In the short to medium term, funding needs are satisfied through cash reserves and the monetisation of short-term investments. Umgeni Water also has access to bond issuance through an existing ZAR4bn domestic medium term note programme (with ZAR2.5bn available at September 2016). In FY16, the utility issued a bond for ZAR935m and we expect total debt for FYE16 and FYE17 to be about ZAR2bn.

Natural Monopoly Position

Umgeni Water's credit profile is supported by its regional monopoly position in the KwaZulu-Natal region. Local municipalities and local authorities make up almost 99% of Umgeni Water's sales, with its largest customer being eThekwini at around 75%. We view the counterparty concentration as a risk, but it is mitigated by the good payment track record and the fact that this provides insulation from some end-users with weaker payment ability.

Expansion of Service Area

Fitch believes the increase of service area for Umgeni Water will be over the next 18 to 36 months in a phased approach. DWS has initiated a process that will likely lead to the establishment of Umgeni Water as Regional Water Utility in Kwa-Zulu Natal. We believe the concept of 'implementing agent', whereby DWS channels infrastructure grants through Umgeni Water, will become increasingly prevalent. Umgeni Water controls the project but the funding for non-viable capex will made by the Municipality and/or DWS.

Fitch does not believe the South African government and Ministry of DWS will issue a directive to Umgeni Water to take on projects that are not financially viable. This is evidenced in the Water Services Act, No. 108 of 1997.

Healthy Liquidity

Liquidity is supported by a cash balance of ZAR1.6bn and committed facilities of ZAR70m as of 30 June 2015. There are no major debt maturities in the medium term. However, Fitch expects negative free cash flow due to capex, especially before including government grants. Furthermore, implementation of capex will largely be contingent on the company obtaining funding.

KEY ASSUMPTIONS

-No impact from the expansion of the Umgeni Water service area.

-The average approved Umgeni Water bulk water tariff increase for FY16 is 7.8%, and 9% in FY17.

-Volume decline of about 2% per year in FY16 and FY17 because of drought, with a recovery expected in 2018.

-We expect a decrease of over 1% in Umgeni Water's cost of raw water in FY16 due to lower water volumes.

-Energy costs increases of over 17% in FY16 and FY17 resulting from an average tariff increase of 12.7%, coupled with additional pumping due to drought.

-The double-digit revenue growth in FY17 is attributed to the increase in section 30 activities and tariff increase

RATING SENSITIVITIES

Future developments that could lead to positive rating action include:

- Strengthening of the standalone profile, particularly a significant improvement in negative free cash flow.
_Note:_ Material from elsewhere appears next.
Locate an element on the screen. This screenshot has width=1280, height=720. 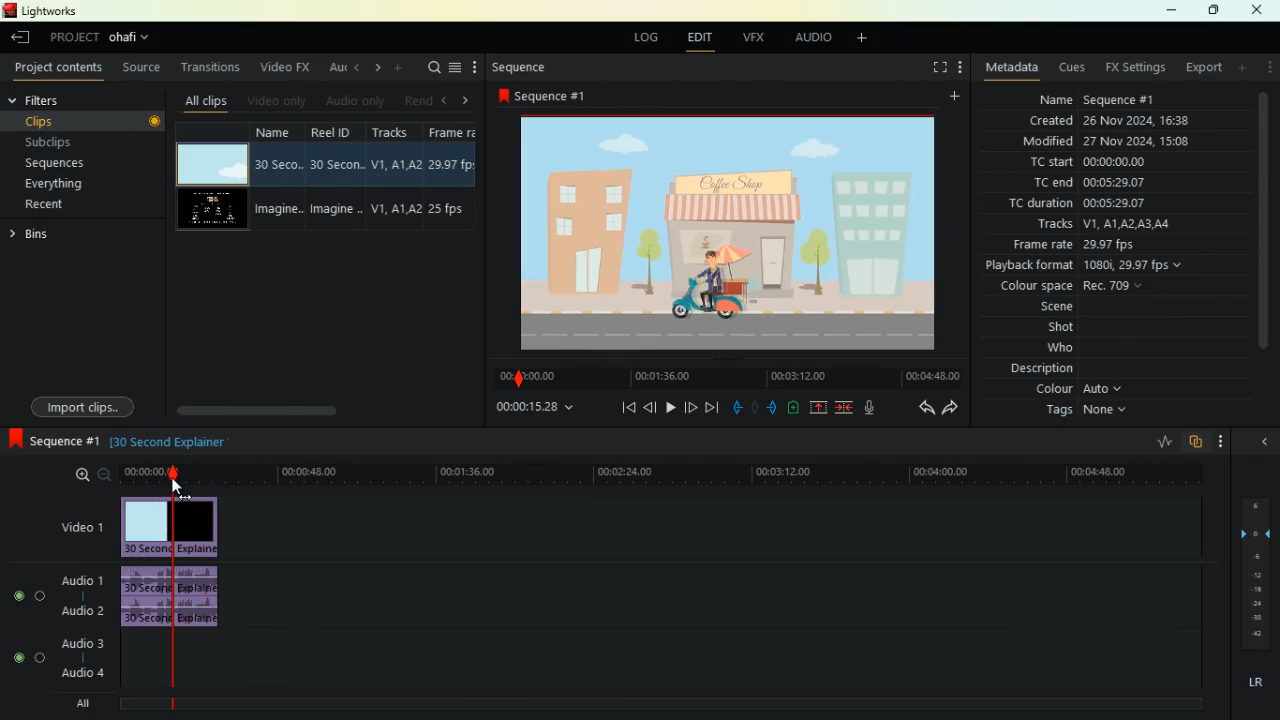
shot is located at coordinates (1052, 329).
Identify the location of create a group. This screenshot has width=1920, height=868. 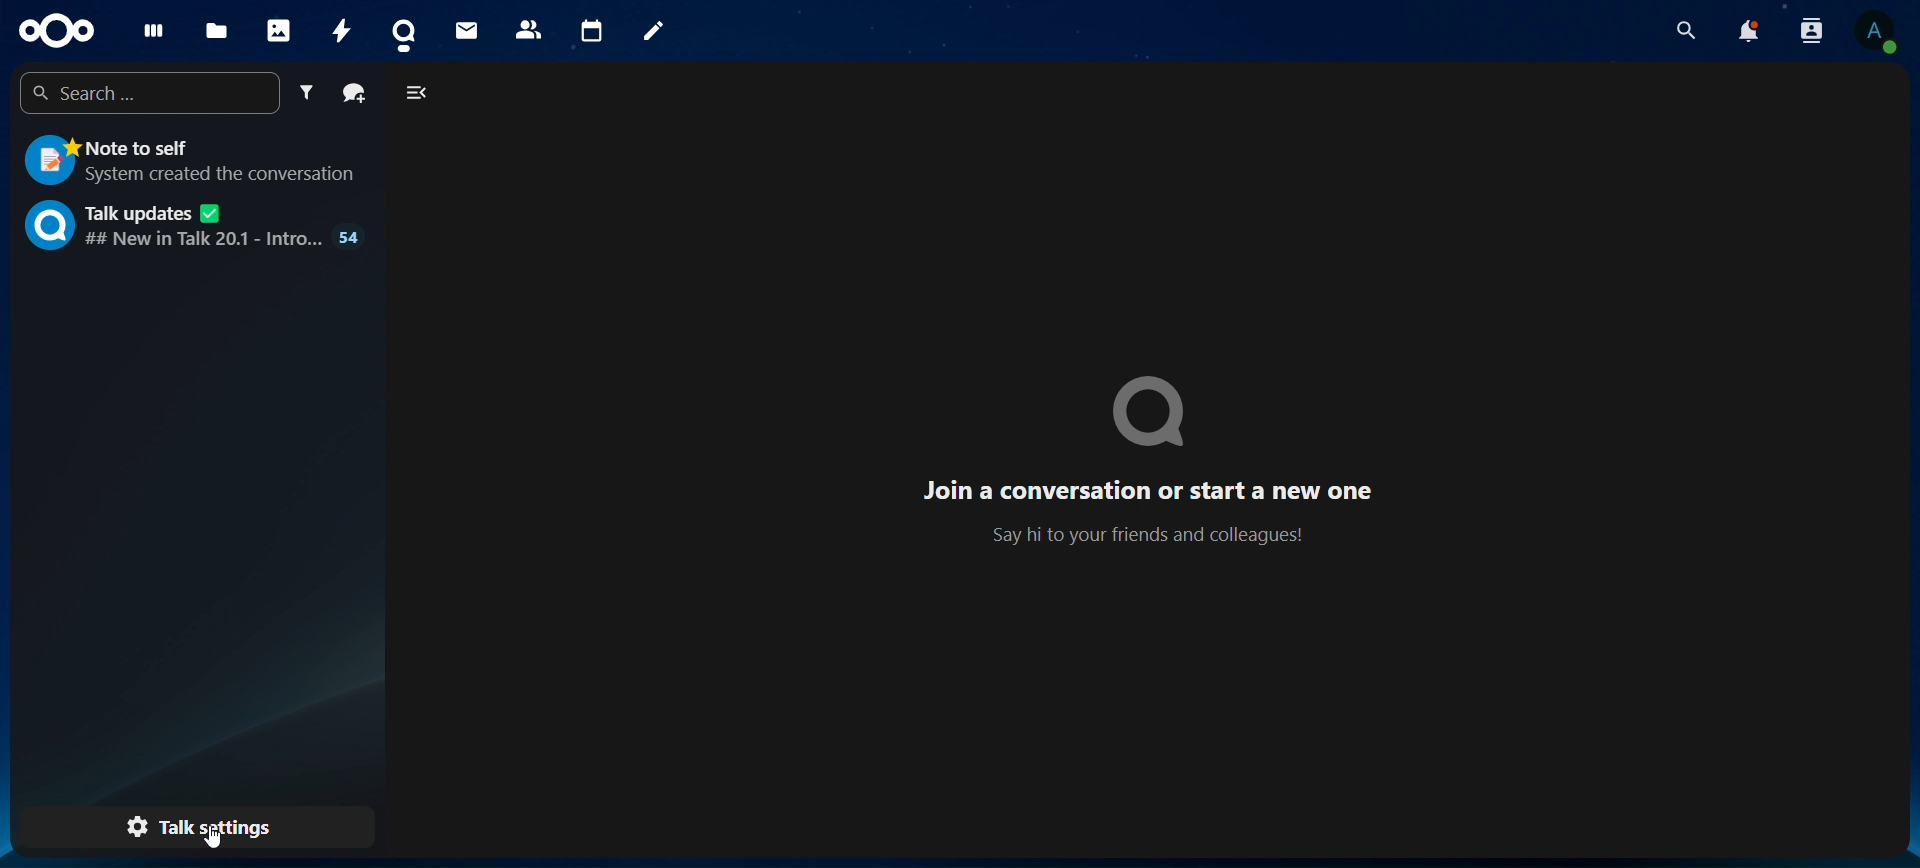
(356, 94).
- Explicit government guarantee for Umgeni Water's debt.

Future developments that could lead to negative rating action include:

- Weakening linkages with the sovereign in conjunction with deterioration in FFO adjusted net leverage to over 2.0x and FFO interest cover to less than 4.0x on a sustained basis.

RATING SENSITIVITIES FOR THE SOUTH AFRICAN SOVEREIGN

The following risk factors, individually or collectively, could trigger negative rating action:

- A loosening of fiscal policy, such as upward revisions to expenditure ceilings, leading to a failure to stabilise the ratio of government debt/GDP; or an increase in contingent liabilities.

- Failure of GDP growth to recover sustainably, for example due to a lack of policy changes to improve the investment climate.

- Rising net external debt to levels that raise the potential for serious financing strains.

- Heightened political instability that adversely affects the economy or public finances.

The following risk factors, individually or collectively, could trigger positive rating action:

- A track record of improved growth performance, for example bolstered by the successful implementation of growth-enhancing structural reforms.

- A marked narrowing in the budget deficit and a reduction in the ratio of government debt/GDP.

- A narrowing in the current-account deficit and improvement in the country's net external debt/GDP ratio.